F tipi hayat
Yazalı iki yıl olmuş. Değişen bir şey yok. Hayatımızın ortasına kurulmuş vahşet yatağı hayatları yutmaya devam ediyor. Devlet zulmünün son mimari zaferi. Artık hiç yokmuş gibi unutmak istediğimiz, nerede konusu açılsa kulaklarımızı kapatıp sertçe başımızı çevirdiğimiz F tipi hücreler. İçinde usulca ölüme kayanların o korkunç tabutluklarda nasıl yaşandığını merak eden insan kalmadı mı? İçeridekilerle birlikte dışarıdakilerin de ustaca tecrit edilmiş olduğunu gösteriyor olabilir mi bu ölümüne kayıtsızlık?
Cumhuriyet tarihinin görmüş olduğu en zarif ve en acımasız Adalet Bakanının hırstan gözü dönmüş bir tur operatörü gibi F tipi cezaevlerine toplu geziler düzenlediğini unutmadık. Henüz kan bulaşmamış temiz hücrelerin kapılarını, orasına burasına çiçekler yerleştirip sevgili basın mensuplarına açtığı günler geride kaldı. O furyada yayımlanmış fotoğraflar, uzak, âdetleri farklı bir dünyadan görüntüler olarak unutuluşa postalandılar. Oysa o hücreler artık dolu. Gözden ırak, insanlık ülküsünden arındırılmış hayatlar, büyük planın bir parçası olarak yaşatılıyor oralarda. Sessizliğimiz, onayımız oldu.

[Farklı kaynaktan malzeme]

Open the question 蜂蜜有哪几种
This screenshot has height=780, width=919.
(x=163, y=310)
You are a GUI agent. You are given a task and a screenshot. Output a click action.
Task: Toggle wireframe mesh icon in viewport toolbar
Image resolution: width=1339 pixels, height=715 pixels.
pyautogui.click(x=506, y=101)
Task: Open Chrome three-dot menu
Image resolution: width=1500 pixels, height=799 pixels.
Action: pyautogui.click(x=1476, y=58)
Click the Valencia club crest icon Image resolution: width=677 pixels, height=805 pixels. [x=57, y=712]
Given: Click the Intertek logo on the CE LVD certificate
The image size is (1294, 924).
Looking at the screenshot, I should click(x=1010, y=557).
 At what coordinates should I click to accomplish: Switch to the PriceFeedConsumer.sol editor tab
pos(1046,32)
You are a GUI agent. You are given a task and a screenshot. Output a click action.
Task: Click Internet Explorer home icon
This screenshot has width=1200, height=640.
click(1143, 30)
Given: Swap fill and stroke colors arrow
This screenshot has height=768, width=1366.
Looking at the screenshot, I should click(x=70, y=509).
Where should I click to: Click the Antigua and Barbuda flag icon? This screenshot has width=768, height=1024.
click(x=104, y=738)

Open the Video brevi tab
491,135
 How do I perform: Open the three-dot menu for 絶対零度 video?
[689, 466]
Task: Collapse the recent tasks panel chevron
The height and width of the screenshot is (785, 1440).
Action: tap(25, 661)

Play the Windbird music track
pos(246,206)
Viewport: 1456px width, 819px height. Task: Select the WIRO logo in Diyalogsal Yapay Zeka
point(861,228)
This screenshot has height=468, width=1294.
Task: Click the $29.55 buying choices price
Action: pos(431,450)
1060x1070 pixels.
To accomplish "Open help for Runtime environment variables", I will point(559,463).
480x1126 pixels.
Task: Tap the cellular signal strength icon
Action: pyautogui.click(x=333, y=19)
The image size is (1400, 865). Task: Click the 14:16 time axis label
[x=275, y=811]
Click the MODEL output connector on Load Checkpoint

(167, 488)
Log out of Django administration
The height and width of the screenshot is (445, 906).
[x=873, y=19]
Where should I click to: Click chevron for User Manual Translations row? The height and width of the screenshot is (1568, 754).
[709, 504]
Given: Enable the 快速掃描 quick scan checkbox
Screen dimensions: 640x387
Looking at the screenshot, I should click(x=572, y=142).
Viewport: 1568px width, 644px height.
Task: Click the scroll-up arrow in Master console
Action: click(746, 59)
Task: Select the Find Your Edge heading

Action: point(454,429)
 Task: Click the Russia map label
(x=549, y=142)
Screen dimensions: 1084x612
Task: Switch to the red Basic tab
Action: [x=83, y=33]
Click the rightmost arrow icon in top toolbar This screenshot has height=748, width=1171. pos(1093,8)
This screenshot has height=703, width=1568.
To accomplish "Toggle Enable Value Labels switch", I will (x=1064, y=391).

Zaten sayın Bakanın konuyu tartışırken kullandığı soğukkanlı dili ve genel nezaketi, kararını çoktan vermiş bir muktedirin kan dondurucu inadını yansıtıyordu. Uzlaşmaya asla gönlü yoktu.
Edepsiz bir bilgenin aforizmasını hatırlatıyordu: Nezaket, iletişimsizliğin sanat için sanatıdır.
Tarihin belki en kıyıcı alayıyla Hayata Dönüş Operasyonu adı verilen kanlı müdahalenin içyüzü her ne kadar aydınlatılsa da hak edenler cezalandırılamıyor işte. Resmi tarih, devletin bu karanlık girişimini örtbas etme çabasından vazgeçmiyor.
Hatırlatalım: 19 Aralık 2000 tarihinde, yurt çapında 19 cezaevine yönelik düzenlenmiş olan operasyonlarda, Bayrampaşada 12, Ümraniyede ise sekiz mahkûm ateşli silah yaralanması, gaz zehirlenmesi ve yanma nedeniyle hayatını kaybetmişti. Ümraniyedeki iki tutuklunun diğer mahkûmlar tarafından yakılarak öldürüldüğü, yine Ümraniyede bir askerin diğer askerlerin açtığı ateş sırasında vurulduğu anlaşılmıştı.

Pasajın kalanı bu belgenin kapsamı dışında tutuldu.